Defining an Alpha Signal

Finance · Medium · Free problem

You observe daily close-to-close returns $r_i(t)$ for assets $i \in \{1, \ldots, m\}$ at times $t \in \mathbb{Z}$. Define what you mean by an "alpha" signal $s_i(t)$ intended to predict future returns.

Your definition must be precise and complete. Specifically, address all three of the following:

Prediction horizon: Over what future window does $s_i(t)$ predict? How do you aggregate returns over that window?
Portfolio construction rule: How do you translate signal values $s_i(t)$ into portfolio weights $w_i(t)$? What constraints do you impose?
Excess/benchmark return: What does "predicting returns" mean -- raw returns, market-adjusted, factor-adjusted? How do you measure whether $s_i(t)$ is actually working?

Hints

An alpha signal definition is incomplete unless it specifies what return it is predicting -- raw or benchmark-adjusted, over what horizon. Start there.
The standard formalism is a cross-sectional regression of $h$-day excess returns on the signal at each time $t$: $\tilde{R}_i(t,h) = \alpha + \gamma s_i(t) + \varepsilon_i(t)$. Alpha exists if $\hat{\gamma}$ is consistently positive.
For the portfolio rule, normalize the signal cross-sectionally to zero mean and unit variance, then set weights proportional to the normalized signal -- this ensures dollar neutrality and makes the IC a natural performance measure.

Worked Solution

How to Think About It: The word "alpha" gets used loosely in practice -- a discretionary PM means something different from a stat arb quant. The question is asking you to nail down the formal definition so that you could actually test whether a signal has alpha. That requires pinning down three things before you write a single regression: what you are predicting (the target return, including horizon and benchmark), how the signal maps to positions, and how you evaluate predictive power. If you leave any of these vague, your backtest is not well-defined. This is a design question, not a computation -- the right answer is a clean, testable definition.

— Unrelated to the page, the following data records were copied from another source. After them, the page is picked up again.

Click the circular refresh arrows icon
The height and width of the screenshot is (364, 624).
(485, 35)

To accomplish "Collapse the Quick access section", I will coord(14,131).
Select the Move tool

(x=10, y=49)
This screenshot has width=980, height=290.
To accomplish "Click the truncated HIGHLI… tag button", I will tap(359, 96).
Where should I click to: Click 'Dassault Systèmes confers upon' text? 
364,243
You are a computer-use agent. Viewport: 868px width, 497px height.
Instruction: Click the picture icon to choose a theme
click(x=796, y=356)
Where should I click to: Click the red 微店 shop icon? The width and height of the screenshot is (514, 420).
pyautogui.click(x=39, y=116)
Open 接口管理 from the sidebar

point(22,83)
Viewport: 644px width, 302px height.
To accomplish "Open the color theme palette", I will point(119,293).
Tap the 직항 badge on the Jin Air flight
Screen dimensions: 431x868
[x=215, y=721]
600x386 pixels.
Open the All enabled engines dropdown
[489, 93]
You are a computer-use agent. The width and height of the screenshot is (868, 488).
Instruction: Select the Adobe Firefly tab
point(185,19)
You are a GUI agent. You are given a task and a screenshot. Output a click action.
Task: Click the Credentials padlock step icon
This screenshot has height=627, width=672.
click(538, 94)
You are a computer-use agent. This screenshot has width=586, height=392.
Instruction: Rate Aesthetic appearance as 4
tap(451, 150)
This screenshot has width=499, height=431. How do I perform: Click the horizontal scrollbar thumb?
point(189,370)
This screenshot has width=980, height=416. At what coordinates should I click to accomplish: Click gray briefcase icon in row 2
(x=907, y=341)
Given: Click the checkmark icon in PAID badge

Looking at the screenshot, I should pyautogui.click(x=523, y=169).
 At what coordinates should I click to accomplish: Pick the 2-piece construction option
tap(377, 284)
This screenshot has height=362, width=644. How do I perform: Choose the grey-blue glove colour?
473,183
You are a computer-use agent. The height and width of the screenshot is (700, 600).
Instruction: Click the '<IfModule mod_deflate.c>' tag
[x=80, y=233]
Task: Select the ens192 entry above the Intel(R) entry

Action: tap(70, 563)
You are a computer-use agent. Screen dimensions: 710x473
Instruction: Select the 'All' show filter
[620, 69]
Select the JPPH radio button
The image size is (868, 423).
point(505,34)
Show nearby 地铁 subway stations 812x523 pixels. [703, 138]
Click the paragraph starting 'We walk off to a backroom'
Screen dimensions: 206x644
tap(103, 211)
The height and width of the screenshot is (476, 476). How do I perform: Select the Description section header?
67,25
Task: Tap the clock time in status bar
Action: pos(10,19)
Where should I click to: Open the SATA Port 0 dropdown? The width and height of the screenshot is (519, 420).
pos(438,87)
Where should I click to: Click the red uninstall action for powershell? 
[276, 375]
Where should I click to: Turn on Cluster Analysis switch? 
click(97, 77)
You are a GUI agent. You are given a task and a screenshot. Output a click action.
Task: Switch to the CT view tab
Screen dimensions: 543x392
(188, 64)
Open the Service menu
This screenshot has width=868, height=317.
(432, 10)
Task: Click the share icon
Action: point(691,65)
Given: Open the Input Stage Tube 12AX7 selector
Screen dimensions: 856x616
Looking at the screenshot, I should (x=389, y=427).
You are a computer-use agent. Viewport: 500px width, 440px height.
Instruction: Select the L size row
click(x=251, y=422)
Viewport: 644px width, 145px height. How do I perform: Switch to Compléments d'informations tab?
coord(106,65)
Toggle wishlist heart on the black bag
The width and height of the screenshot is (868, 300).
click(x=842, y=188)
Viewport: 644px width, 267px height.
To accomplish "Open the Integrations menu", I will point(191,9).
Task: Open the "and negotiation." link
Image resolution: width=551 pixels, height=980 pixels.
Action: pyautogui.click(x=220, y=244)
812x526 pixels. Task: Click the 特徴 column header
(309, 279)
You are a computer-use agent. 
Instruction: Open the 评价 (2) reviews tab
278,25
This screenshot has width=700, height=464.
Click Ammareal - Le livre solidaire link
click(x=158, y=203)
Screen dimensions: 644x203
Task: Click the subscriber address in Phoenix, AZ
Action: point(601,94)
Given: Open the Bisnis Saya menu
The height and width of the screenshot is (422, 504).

Key Insight: Alpha is not a property of a signal alone -- it is a property of a (signal, target, portfolio rule) triple. Two traders can use the same raw signal and reach opposite conclusions about whether it has alpha, simply because they defined the prediction target differently.

The Method:

1. Fix the prediction horizon $h$. Define the $h$-day forward return for asset $i$ at time $t$: $R_i(t, h) = \sum_{\tau=1}^{h} r_i(t + \tau)$ or equivalently in log-return form $R_i(t,h) = \log(P_i(t+h)/P_i(t))$. For daily signals, $h = 1$ is common in high-frequency stat arb; $h = 5$ or $h = 21$ are typical for medium-frequency strategies. The choice of $h$ defines the signal's "shelf life" and determines turnover.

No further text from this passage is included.